Les Geeks du Bâtiment visent à toucher ces jeunes qui « ont fini par décrocher et, pour certains, ont erré de dispositifs en dispositifs et ne s'y retrouvent plus et abandonnent. Et d'autres qui sont sortis très rapidement du système scolaire et qui attendent une réponse qui correspondent à leurs besoins » détaille Christophe Mahais. Pour intégrer le dispositif, aucun bagage n'est demandé, seule la motivation et la volonté de travailler dans le bâtiment sont nécessaires. Le soutien de la Fédération du Bâtiment est un atout pour les Geeks du Bâtiment car elle permet de prouver aux jeunes que « les entreprises sont là, les attendent et surtout que, à moyen terme, il y a la possibilité d'intégrer un emploi et de retrouver une vie normale ». À moyen terme car il leur faudra au préalable passer un « sas de remobilisation » pour découvrir les métiers et valider le projet professionnel, acquérir compétences et savoir-être nécessaires au monde de l’entreprise et effectuer une éventuelle remise à niveau et préparation à l’insertion professionnelle. Ensuite démarrent les 400 h de formation. « Si pour nous c'est court, pour eux c'est long. Pour ces jeunes qui ont du mal à se projeter, déjà se projeter à quatre mois c'est relativement compliqué », rappelle Christophe Mahais.

50 % des apprenants reprennent leurs études après les 4 mois

Proposer une formation sur la polyvalence des métiers du bâtiment permet ainsi de garder les jeunes motivés et de ne pas les perdre en cours de route, même s'ils peinent par moment. En fin de parcours, les élèves intègrent un stage en entreprise permettant aux professionnels d'évaluer le savoir-faire des jeunes autant que leurs codes. Après avoir repris confiance en eux et dans le système scolaire, les jeunes reprennent pour moitié le chemin d'une formation qualifiante à l'issue des Geeks du Bâtiment, « avec très souvent un retour vers un CAP, un bac pro en plomberie ou en électricité, des métiers qui nécessitent d'avoir un diplôme pour pouvoir exercer. Les autres se retrouvent sur les chantiers en tant qu'aide électricien, aide plombier, aide manœuvre. On est relativement francs à la fois avec les jeunes et les entreprises, on ne leur vend pas de rêve. C'est une filière qui est en tension, il y a de l'emploi mais si ensuite on veut progresser, il va falloir repasser par des cursus traditionnels et des formations diplômantes », reconnaît Christophe Mahais qui admet ne pas former des experts mais offrir une pré-qualification aux jeunes.

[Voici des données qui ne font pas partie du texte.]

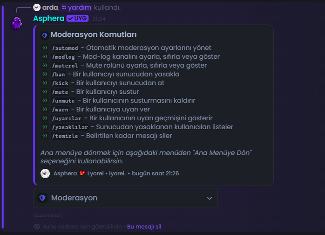Click 'Bu mesajı sil' link

pyautogui.click(x=144, y=227)

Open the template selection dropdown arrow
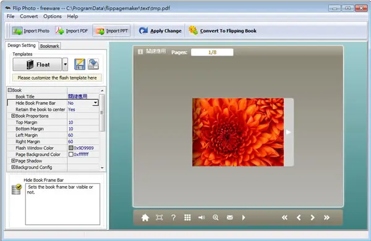click(x=65, y=64)
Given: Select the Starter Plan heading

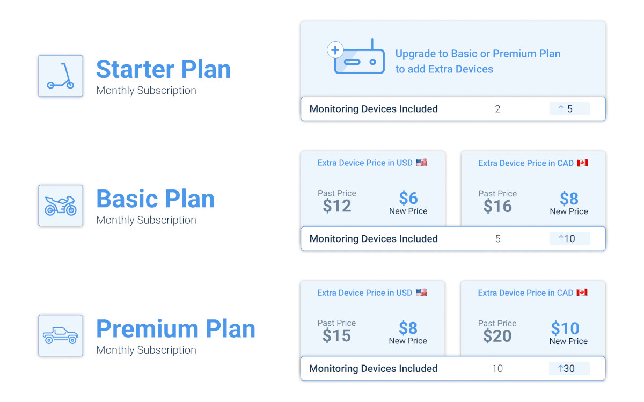Looking at the screenshot, I should tap(163, 69).
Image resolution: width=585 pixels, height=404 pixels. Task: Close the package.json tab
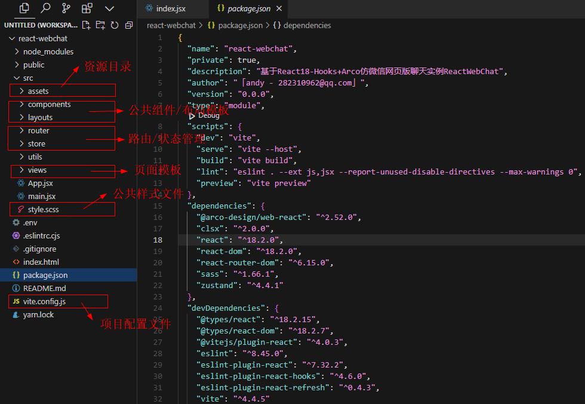pos(279,9)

Aux Minguettes, le dispositif fonctionne tellement bien qu'il fait figure de référence au sein de la Fondation Impala, avec plus de 80 % de succès chez les apprenants. Leur témoignage vient ensuite encourager les autres à les rejoindre puisqu'à Vénissieux, où une nouvelle session de formation va commencer en mars 2024 : le bouche-à-oreille et le travail associatif suffisent à remplir les cycles. Les Geeks du Bâtiment reconnaissent ici le grand rôle du formateur, qui devient « un grand frère » et connaît suffisamment bien les apprenants pour gagner leur confiance. La place de l'entreprise est également centrale : « notre objectif c'est de mettre l'entreprise au cœur du dispositif pour montrer que les entreprises ont une réelle demande. Ça rassure à la fois les jeunes mais également les entreprises qui ont une vision différente de ces jeunes très souvent stigmatisés en disant "c'est un jeune de quartier, il ne se lève pas, il va jouer à la PlayStation, il passe son temps à chauffer des marches ou tenir les murs". On n'est pas du tout dans cette image. Là, il s'agit de dire aux professionnels "Venez, les plateaux techniques sont ouverts, venez vous rendre compte qu'il y a de la richesse sur vos territoires et qu'il y a des jeunes qui ont envie d'aller de l'avant et d'entreprendre" ».

Fort du succès du dispositif à Vénissieux, les Geeks du Bâtiment se sont déployés en Auvergne-Rhône-Alpes à Bourg-en-Bresse, Bourgoin-Jallieu, Vienne et bientôt Oyonnax. Une école supplémentaire pourrait ouvrir à Vaulx-en-Velin.